Oran Holtzman: Since we identify — since we believe we identified the problem, we are not changing our investments in growth. We believe it’s the right thing to do. We continue to invest in labs. We continue to build Brand 4, and we continue to work tightly on new products in NPD for IL MAKIAGE, SpoiledChild and METHODIQ. And that’s for the first question. The second one, what was it, Lindsay?

Lindsay Mann: What was the second question, Ryan?

Ryan MacDonald: Yes. So it was just any concerns about a delay in Brand 4? And then as we kind of come out of this, whether you lean into investment more aggressive for growth as we work back towards the balance of 2020 or sort of work more towards margin expansion?

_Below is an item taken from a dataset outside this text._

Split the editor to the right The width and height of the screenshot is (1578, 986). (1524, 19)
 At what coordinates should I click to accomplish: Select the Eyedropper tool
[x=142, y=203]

Oran Holtzman: The current focus of my leadership is fixing the problem. That’s the first priority. Most of the teams are working on that. At the same time, we continue to invest in ODDITY LABS, we continue to grow it, and we continue to build Brand 4.

Operator: The next question is from Kate Grafstein from Barclays.

Kate Grafstein: I was just wondering how does this dislocation impact the launch of METHODIQ? I know you had planned to step up spending in the first half of the year with this launch, and that was expected to have an impact on your EBITDA margins in the first half.

Oran Holtzman: Yes. The fact that METHODIQ is relatively small, we can — it means that we can continue to grow it without the negative effect that we see. It doesn’t mean that the [ core ] problem doesn’t affect METHODIQ. But since it’s running at low scale compared to IL MAKIAGE, SpoiledChild, we can continue to grow and meet our targets for this brand for this year.

Operator: This concludes the question-and-answer session. I would like to turn the floor back over to Oran Holtzman for closing comments.

Oran Holtzman: Thank you guys for joining. See you next quarter.

Operator: This concludes today’s teleconference. You may disconnect your lines at this time. Thank you for your participation.